═════ INFORMATION PROVIDED ═════

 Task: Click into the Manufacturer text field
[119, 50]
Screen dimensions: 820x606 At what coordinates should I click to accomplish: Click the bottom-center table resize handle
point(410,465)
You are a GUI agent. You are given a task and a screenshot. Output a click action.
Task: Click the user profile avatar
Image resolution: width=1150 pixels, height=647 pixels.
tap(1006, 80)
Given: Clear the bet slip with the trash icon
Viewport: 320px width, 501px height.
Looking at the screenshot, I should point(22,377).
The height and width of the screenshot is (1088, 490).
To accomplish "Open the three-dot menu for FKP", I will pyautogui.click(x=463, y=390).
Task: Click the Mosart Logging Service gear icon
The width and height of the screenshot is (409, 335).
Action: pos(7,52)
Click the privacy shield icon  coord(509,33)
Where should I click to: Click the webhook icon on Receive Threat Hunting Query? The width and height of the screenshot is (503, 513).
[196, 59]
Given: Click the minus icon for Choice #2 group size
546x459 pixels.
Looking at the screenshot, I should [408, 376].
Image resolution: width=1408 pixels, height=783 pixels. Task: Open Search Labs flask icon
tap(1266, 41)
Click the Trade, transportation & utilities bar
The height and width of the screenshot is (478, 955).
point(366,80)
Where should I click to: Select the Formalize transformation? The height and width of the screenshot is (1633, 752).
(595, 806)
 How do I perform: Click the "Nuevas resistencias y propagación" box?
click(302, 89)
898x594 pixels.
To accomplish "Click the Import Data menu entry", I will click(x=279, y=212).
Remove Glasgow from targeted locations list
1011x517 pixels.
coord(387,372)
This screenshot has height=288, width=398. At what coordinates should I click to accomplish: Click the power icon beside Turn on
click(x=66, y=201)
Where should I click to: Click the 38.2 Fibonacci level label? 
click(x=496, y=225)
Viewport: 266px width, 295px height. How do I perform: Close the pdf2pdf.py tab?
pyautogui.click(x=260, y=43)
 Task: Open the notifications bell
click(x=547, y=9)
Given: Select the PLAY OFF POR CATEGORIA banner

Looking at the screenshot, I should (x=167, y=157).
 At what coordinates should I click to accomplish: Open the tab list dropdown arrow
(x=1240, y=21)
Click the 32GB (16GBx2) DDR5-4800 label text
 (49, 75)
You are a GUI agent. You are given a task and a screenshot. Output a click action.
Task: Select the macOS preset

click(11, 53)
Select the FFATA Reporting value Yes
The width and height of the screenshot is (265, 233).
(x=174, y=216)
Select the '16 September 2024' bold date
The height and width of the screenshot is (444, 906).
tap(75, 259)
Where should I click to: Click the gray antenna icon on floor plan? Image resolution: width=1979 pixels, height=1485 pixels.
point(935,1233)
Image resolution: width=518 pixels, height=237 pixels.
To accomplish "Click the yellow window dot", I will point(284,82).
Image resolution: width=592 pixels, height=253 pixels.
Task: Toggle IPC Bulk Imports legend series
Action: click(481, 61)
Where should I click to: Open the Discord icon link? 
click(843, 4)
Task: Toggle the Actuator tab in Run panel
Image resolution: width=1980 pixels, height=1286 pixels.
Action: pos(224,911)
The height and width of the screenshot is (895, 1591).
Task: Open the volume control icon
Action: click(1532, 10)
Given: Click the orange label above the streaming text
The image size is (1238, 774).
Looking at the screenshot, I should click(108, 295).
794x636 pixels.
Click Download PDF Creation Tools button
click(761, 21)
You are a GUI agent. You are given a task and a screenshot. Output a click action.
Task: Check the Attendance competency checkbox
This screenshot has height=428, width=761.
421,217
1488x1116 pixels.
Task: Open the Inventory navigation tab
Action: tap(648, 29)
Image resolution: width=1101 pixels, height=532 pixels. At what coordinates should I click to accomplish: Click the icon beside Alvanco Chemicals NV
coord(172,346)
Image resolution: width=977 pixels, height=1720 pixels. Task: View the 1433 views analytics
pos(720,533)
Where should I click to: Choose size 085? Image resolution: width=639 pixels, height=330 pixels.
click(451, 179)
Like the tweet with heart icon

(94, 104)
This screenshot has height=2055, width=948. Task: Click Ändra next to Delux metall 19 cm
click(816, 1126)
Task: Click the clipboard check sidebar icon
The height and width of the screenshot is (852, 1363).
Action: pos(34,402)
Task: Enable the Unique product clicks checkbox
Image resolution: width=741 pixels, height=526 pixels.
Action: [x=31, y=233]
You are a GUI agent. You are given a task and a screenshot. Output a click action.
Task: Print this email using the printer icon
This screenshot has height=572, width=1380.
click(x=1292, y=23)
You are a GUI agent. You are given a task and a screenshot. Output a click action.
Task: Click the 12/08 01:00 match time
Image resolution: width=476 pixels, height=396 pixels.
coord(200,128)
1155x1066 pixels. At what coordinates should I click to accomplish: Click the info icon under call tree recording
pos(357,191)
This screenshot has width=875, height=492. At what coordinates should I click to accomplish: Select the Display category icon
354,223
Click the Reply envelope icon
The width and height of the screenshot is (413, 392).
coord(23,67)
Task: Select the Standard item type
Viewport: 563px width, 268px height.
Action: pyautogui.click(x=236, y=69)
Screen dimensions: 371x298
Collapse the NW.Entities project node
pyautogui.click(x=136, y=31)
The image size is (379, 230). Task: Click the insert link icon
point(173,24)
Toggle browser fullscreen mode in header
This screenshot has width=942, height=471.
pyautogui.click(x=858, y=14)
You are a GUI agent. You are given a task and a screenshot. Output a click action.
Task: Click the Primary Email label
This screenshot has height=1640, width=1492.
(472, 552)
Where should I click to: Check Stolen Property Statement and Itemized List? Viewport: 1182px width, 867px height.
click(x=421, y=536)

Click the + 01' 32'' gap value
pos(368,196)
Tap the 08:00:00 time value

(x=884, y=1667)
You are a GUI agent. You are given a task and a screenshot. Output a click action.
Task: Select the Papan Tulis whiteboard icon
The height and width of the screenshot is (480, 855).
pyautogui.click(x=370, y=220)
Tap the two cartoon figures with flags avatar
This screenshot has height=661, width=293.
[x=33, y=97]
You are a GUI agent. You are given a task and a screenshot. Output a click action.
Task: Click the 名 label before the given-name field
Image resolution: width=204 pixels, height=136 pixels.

═════

▶ _GIVEN EXERCISE_
Please reproduce the lines of the material above without any changes, beginning with the line containing "Where should I click to: Choose" and ending with the line containing "Action: pos(34,402)", both included.

▶ _ANSWER TO THE EXERCISE_
Where should I click to: Choose size 085? Image resolution: width=639 pixels, height=330 pixels.
click(451, 179)
Like the tweet with heart icon

(94, 104)
This screenshot has height=2055, width=948. Task: Click Ändra next to Delux metall 19 cm
click(816, 1126)
Task: Click the clipboard check sidebar icon
The height and width of the screenshot is (852, 1363).
Action: pos(34,402)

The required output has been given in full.